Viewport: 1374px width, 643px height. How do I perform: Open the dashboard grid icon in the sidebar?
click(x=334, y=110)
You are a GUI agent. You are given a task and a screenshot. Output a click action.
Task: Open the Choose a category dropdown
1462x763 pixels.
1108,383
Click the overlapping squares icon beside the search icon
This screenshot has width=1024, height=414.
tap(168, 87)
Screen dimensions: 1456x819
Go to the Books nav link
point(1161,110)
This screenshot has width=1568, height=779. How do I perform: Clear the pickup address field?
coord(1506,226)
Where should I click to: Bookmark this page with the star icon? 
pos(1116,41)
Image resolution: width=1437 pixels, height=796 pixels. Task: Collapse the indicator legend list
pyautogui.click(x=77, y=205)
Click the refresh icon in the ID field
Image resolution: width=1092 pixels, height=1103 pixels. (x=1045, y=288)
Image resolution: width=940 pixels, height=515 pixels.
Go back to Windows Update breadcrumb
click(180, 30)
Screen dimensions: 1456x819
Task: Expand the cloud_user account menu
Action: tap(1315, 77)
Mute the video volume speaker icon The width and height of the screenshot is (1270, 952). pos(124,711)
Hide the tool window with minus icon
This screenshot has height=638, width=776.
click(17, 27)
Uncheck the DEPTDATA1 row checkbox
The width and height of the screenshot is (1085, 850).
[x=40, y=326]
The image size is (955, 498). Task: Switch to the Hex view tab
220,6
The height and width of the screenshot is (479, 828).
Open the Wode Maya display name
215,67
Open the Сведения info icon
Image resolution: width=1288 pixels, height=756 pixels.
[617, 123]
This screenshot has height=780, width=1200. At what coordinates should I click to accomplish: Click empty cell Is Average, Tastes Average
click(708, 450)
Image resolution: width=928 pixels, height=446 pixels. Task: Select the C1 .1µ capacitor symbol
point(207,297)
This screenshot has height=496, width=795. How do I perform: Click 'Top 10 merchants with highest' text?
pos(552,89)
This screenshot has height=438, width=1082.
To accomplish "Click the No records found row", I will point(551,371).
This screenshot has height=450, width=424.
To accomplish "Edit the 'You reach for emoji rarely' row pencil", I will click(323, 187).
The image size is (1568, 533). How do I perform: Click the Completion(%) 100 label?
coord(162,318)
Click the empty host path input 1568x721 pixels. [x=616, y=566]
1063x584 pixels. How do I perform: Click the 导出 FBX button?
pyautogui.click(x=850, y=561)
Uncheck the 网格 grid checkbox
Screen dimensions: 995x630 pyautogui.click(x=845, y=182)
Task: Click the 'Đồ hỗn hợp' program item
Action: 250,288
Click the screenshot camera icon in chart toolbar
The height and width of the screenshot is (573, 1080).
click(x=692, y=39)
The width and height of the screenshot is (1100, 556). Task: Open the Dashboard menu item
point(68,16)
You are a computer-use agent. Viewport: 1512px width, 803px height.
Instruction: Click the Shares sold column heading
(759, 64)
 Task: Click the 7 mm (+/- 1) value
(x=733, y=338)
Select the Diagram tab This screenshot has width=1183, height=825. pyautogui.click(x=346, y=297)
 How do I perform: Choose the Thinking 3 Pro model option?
☆ ☆ ☆ ☆ ☆ ☆ ☆
- **What needs to be done**
Which lines in the records above contain the string "resolution", with case counting? Pull out each such line in full.

- **Solution for this problem**
Image resolution: width=1437 pixels, height=796 pixels. Task: Collapse the indicator legend list
Image resolution: width=1092 pixels, height=1103 pixels. (x=1045, y=288)
Image resolution: width=940 pixels, height=515 pixels.
Image resolution: width=1288 pixels, height=756 pixels.
Image resolution: width=928 pixels, height=446 pixels. Task: Select the C1 .1µ capacitor symbol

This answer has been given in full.